I giftwrapped the template (about the only thing I'm giftwrapping around here) to reflect a certain December mood. Hooray for green, red, blue, and yellow.
So, this has been the week of parking woes. Last Saturday eve, Matt's mom came into town to help us with the new home. We decided to meet Matt's Aunt Pat for dinner near her condo in Evanston. It had been snowing pretty hard the day before -- some of my colleagues couldn't even get into work. So, we felt pretty lucky when we found a dug-out on-street parking space. We parked the car and continued down the street for dinner.
After eating a pretty good Asian feast, we were walking back down the street. My dad called to see how things were going, and I was chatting with him as we walked. Let me put you in the moment (and change tenses mid-paragraph): At the front of street, we see a bunch of tow trucks. Oh, I think to myself, what a shame. Some idiot parked in the wrong place. Then, I look down the street. There are tow trucks and police cars lining the street.
Alert to the idea that something may be wrong, I look beside me to see a blur of color racing past. A second or two later, I realize that blur of color was my spouse, yelling expletives. I put tow and tow together* and get that they are about to tow our car. Yikes. I hang up on my dad, and start running down the street behind Matt. (Note: this is an icy street.)
By the time I make it to the center of the flashing orange lights, Pip, our beloved Scion XA, is up on the towing doohick. Matt has successful convinced the traffic official to release the car. The guy was pretty nice about it, but ticketed us anyway, as a warning not to park on the street when the city declares a snow emergency. (A snow what?)
Cut to Wednesday evening. I'm due at the HowStuffWorks Christmas party at a downtown bowling alley called 10Pin. Deciding that I'm way too smart to park in the $30 garage below the House of Blues, I find a meter on Kinzie. I'm a little weirded out because it does say "No Parking - Tow Zone," but I figure, there's a meter. I had once gotten a ticket when I parked on Halsted for a similar offense. I contested the ticket and won because the meter and the sign were conflicting. I figured that surely the city had learned its lesson. Besides, I thought, there are guys valeting cars to this very section. A valet wouldn't put a car in a tow area, right?

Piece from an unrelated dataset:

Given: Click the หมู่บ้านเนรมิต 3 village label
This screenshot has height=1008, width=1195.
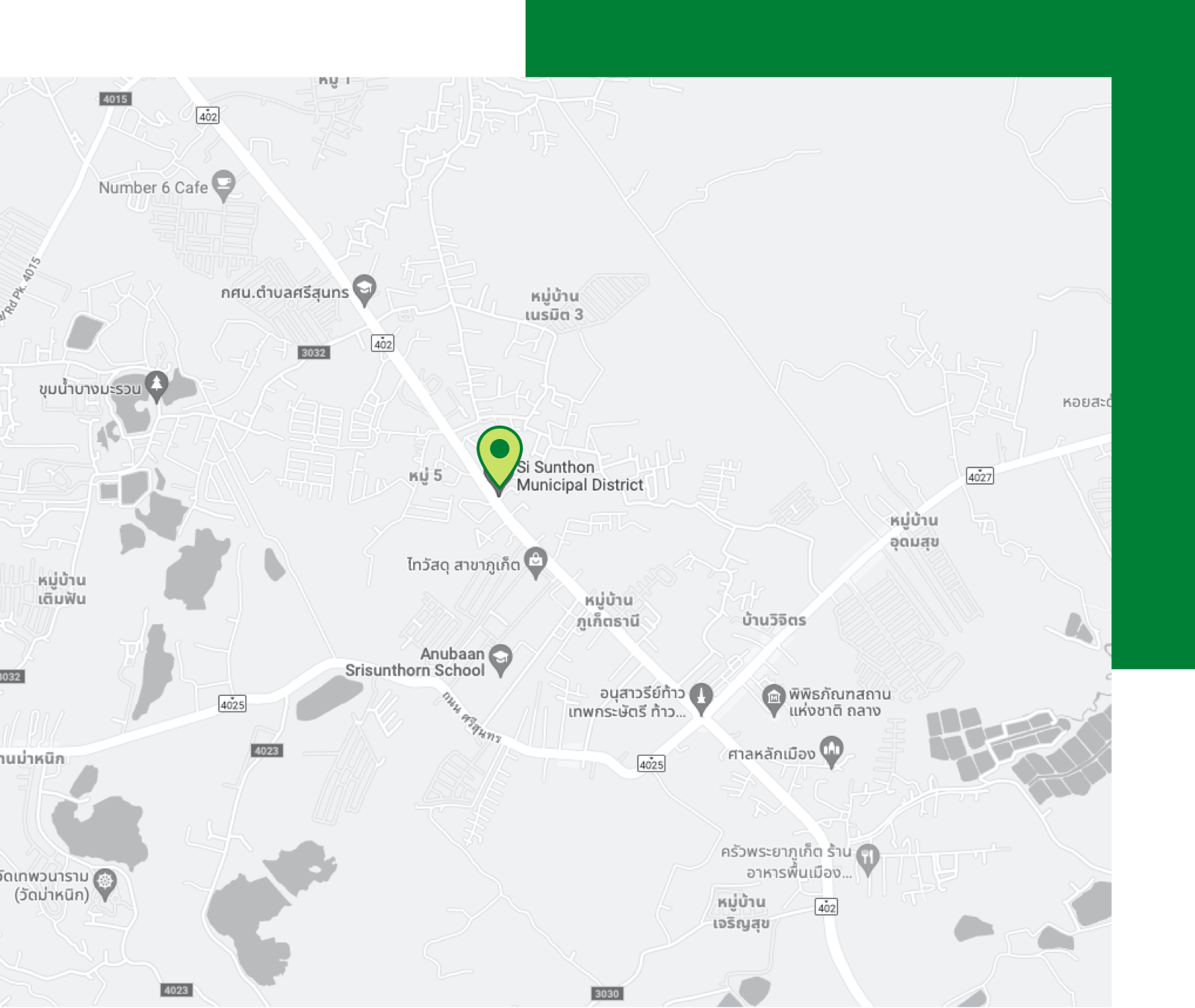Looking at the screenshot, I should [x=553, y=305].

I never got to find out. The abridged version: Matt attempts to find the car. He is unsuccessful. He arrives at the party to find out where I parked it. I give him directions. He arrives forty minutes later, very cold and pretty hot under the collar. He couldn't find the car. My group had effectively closed down the party and were ready to leave.
I had previously offered to take Alex, my co-worker, home. Ken, my boss, offers to walk us to the car. (A man with experience, he must have known that the car would be nowhere in sight.) The four of us leave and go to where I parked the car. In place of Pip is a silver VW Rabbit, as if Pip had taken the blue pill from Alice in Wonderland and shrunk.
--Um, buddy, I say. I think they towed the car.
--Are you sure you parked it here?
--Oh yeah.
We continued walking to Ken's house, and he was nice enough to drive all three of us home, despite living two blocks away from the fiesta. I expected Matt to more angry than he was. He really should have chewed me out, but didn't, really. He wasn't upset (that much) that I did a stupid and got the car towed. It was walking around in the cold that got him.
Oops. I have learned my lesson on that one. Sorry, honey.
I was able to retrieve the car the next day, again another nice thing that my wonderful boss did for me, as he insisted on driving me to what we found was the underbelly of the city. A lot of seedy workings from the city that works. My favorite episode: the website said that it would cost $100 to retrieve my car. When I called to make sure that my car was actually at the impound lot they said it would be at, the guy told me that I needed to bring $170. I replied that the website said it would be less. His pithy retort: "Your car isn't in a website."
Oh, how I love this city. And will be more protective about where I place Pip. In downtown Chicago, a $30 valeted parking garage is a steal.